At Goldberg McDuffie Communications, Kathleen Zrelak has been promoted to vp, director of publicity.
Author of PLEASE LOOK AFTER MOM Kyung-Sook Shin has won the Man Asian Literary Prize, receiving $30,000. Translator Chi-Young Kim also received US$5,000.
The Bancroft Prize for history is being shared this year by Anne Hyde’s Empires, Nations and Families: A History of the North American West, 1800-1860; Daniel Rodgers’ Age of Fracture; and Tomiko Brown-Nagin’s Courage to Dissent: Atlanta and the Long History of the Civil Rights Movement.
As part of the relocation of Bonnier’s Weldon Owen from Australia to London, Martina Challis has been hired as publisher, reporting to managing director Sarah Odedina, starting in early July. Challis is currently publishing director at Kingfisher UK.
Publisher of IPG client Wings Press, Bryce Milligan writes on Znet that “Amazon’s recent actions have already cut the sales of the small press I run by 40 percent.” On the larger, ongoing dispute with Amazon over terms, he says: “Terms that had been generally accepted across the industry were suddenly not good enough for Amazon, which demanded discounts and practices that IPG — and all of its client publishers — could only have accepted at a loss. Yes, that does mean what it sounds like: To do business with Amazon would mean reducing the profit margin to the point of often losing money on every book or ebook sold.”
As of fall 2012, Consortium will be distributing books for the following new clients: Central Recovery Press, February Books, Global Book Sales, Independent Thinking Press, Torrey House Press, Tyrant Books, Uncivilized Books, and Zuccotti Park Press. In addition, Totem Books is doing business as Icon Books in the US, though Consortium remains their distributor.
Express Publishing, devoted to English language learning materials, will be distributed by Bookmasters and will be sold under a sole source agreement by Sussman Sales Company and its business division, LightSwitch Learning.

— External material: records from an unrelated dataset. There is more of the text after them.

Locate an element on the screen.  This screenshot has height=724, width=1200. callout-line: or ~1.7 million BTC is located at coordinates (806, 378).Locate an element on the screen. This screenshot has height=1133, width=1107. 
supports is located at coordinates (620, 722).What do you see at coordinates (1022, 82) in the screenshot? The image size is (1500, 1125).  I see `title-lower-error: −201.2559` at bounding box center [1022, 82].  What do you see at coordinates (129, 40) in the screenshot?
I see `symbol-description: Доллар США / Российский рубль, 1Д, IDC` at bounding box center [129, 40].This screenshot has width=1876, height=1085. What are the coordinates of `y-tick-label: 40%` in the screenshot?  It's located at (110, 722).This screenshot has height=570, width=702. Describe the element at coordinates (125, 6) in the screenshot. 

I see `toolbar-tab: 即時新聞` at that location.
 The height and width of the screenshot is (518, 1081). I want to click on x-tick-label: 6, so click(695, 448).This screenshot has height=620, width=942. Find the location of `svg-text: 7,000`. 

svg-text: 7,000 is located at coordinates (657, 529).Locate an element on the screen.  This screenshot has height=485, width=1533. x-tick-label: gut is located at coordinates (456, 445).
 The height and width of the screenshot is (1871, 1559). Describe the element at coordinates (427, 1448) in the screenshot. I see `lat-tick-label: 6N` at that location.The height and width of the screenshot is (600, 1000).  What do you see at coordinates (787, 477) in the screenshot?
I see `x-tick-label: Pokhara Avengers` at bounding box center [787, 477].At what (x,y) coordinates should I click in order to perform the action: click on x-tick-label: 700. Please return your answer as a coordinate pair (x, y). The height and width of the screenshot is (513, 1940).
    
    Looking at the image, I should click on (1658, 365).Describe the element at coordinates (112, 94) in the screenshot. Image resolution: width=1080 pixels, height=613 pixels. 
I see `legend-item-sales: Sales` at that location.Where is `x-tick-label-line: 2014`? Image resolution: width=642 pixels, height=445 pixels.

Chorion continues to sell off its intellectual property, with PFD and The Rights House acquiring the literary estates of crime writers Margery Allingham, Edmund Crispin, Nicholas Freeling, and Dennis Wheatley. A spokesperson at Chorion told us the deal closed in December, and the only literary estate that remains unsold is George Simenon. (The rights to Raymond Chandler’s literary estate was apparently acquired by a UK-based company last month, but Chorion declined to provide further details about the acquisition at this time.)